A epidemia de Covid-19 aprofundou as desigualdades brasileiras, como revela a última nota técnica do Núcleo de Operações e Inteligência em Saúde (Nois). E a de raça é a maior delas. Em qualquer recorte empregado, a chance de um negro morrer por causa do novo coronavírus é sempre maior do que a de um branco. O ápice dessa diferença ocorre entre os negros analfabetos e os brancos com nível superior: 80% contra 19%.
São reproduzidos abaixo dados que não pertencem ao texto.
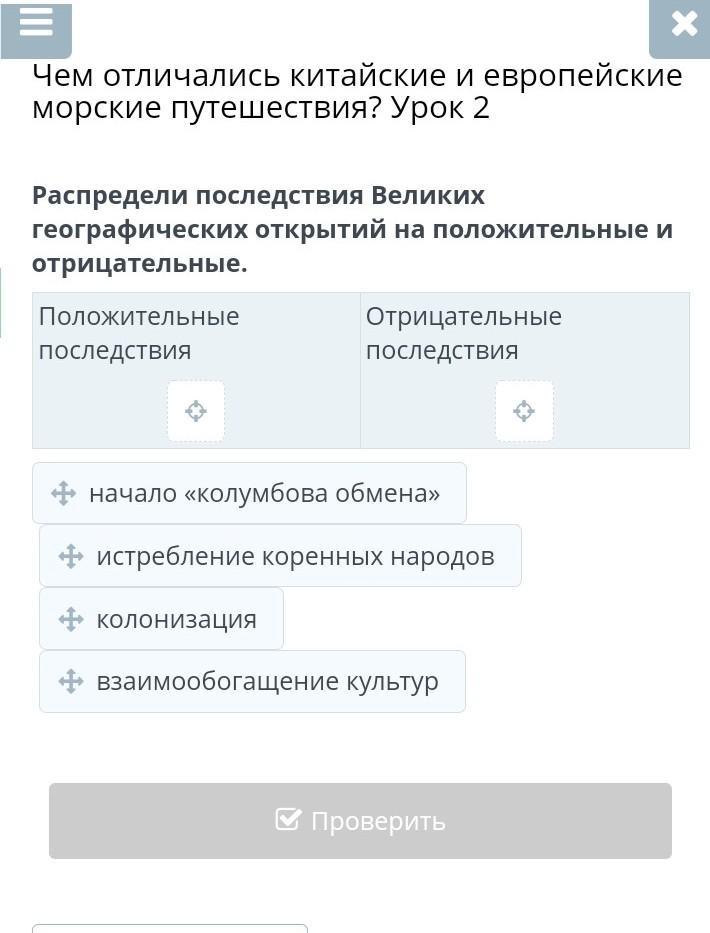Click the Проверить button
710x933 pixels.
pos(360,821)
O grupo usou dados do Ministério da Saúde atualizados até o último dia 18 de maio e avaliou cerca de 30 mil casos confirmados que já haviam tido um desfecho - ou seja, alta médica ou morte. As taxas de óbito refletem diretamente as desigualdades socioeconômicas, além da pirâmide etária e da distribuição geográfica.
"A progressão de casos confirmados de Covid-19 tem sido influenciada por fatores socioeconômicos, além da dinâmica de contágio própria de uma epidemia", afirmaram os cientistas no estudo. "A taxa de letalidade do Brasil é muito alta, influenciada pelas desigualdades no acesso ao tratamento."
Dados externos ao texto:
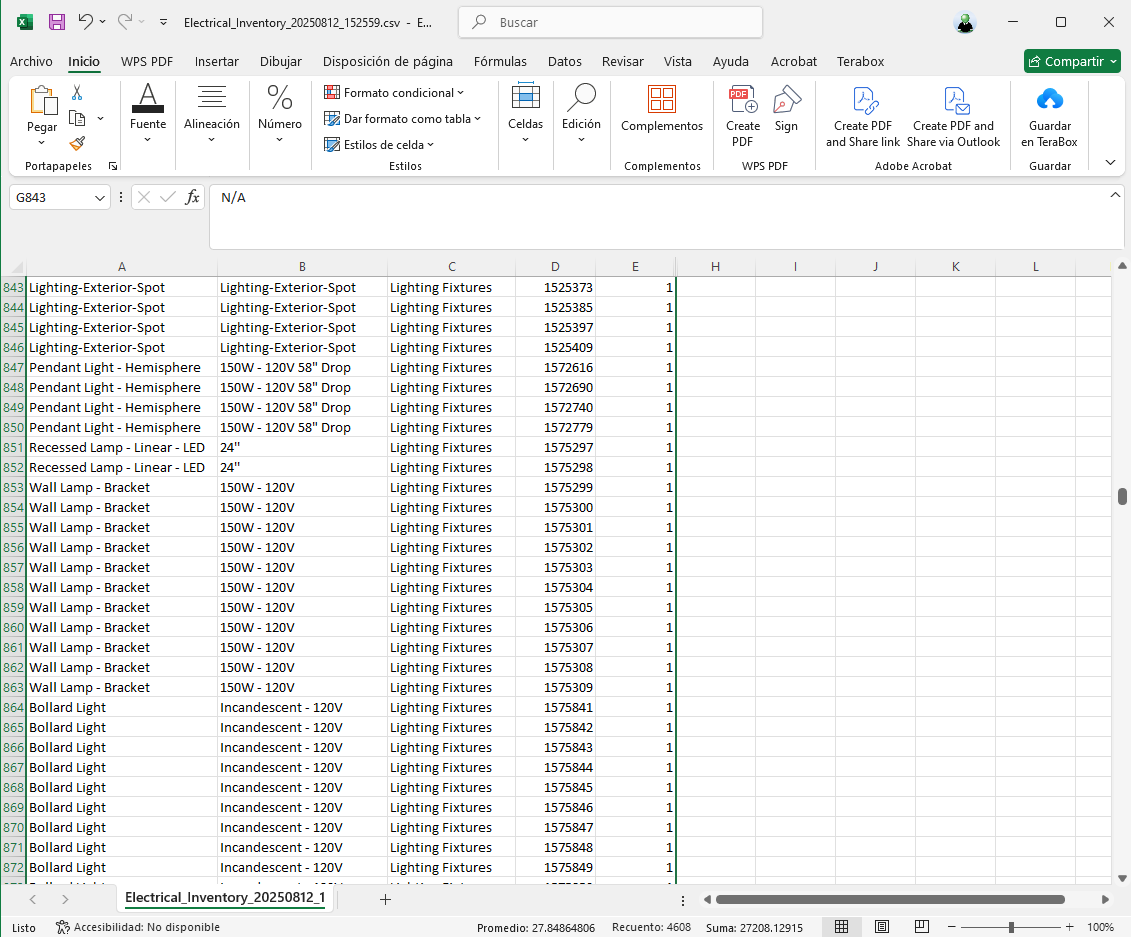Expand the Formato condicional dropdown
1131x937 pixels.
click(394, 93)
Conforme os dados analisados, aproximadamente 10 mil pacientes foram identificados como brancos e quase 9 mil, como pretos ou pardos, de acordo com as categorizações do Instituto Brasileiro de Geografia e Estatística (IBGE). Apesar do número parecido de casos, quando apenas as mortes são avaliadas a diferença é brutal: 55% dos pretos e pardos faleceram, contra 38% dos brancos.
A diferença de escolaridade também se reflete nos óbitos. Os que não têm escolaridade apresentam taxas três vezes maiores (71%) dos que têm nível superior (22,5%). As desigualdades de renda e de acesso a serviços sanitários básicos e de saúde explicam as diferenças no impacto.
Quando os cientistas combinaram raças e escolaridade, as desigualdades ficaram ainda mais evidentes, e sempre com um maior percentual de óbitos para pretos e pardos em todos os níveis de escolaridade. Em média, essa diferença é de 37%. No nível superior, no entanto, está a maior diferença: 50%. Quando todos os fatores são levados em conta, os negros sem escolaridade apresentam uma proporção quatro vezes maior de mortes do que os brancos com nível superior (80% contra 19%).
O estudo também mostrou que, em um município com baixo ou médio Índice de Desenvolvimento Humano (IDH), a chance de morte é quase o dobro do que em uma cidade com IDH muito alto.
O Nois é formado por cientistas da Pontifícia Universidade Católica do Rio de Janeiro, da Fiocruz, da Universidade Federal do Rio de Janeiro e do Instituto Dor de Pesquisa.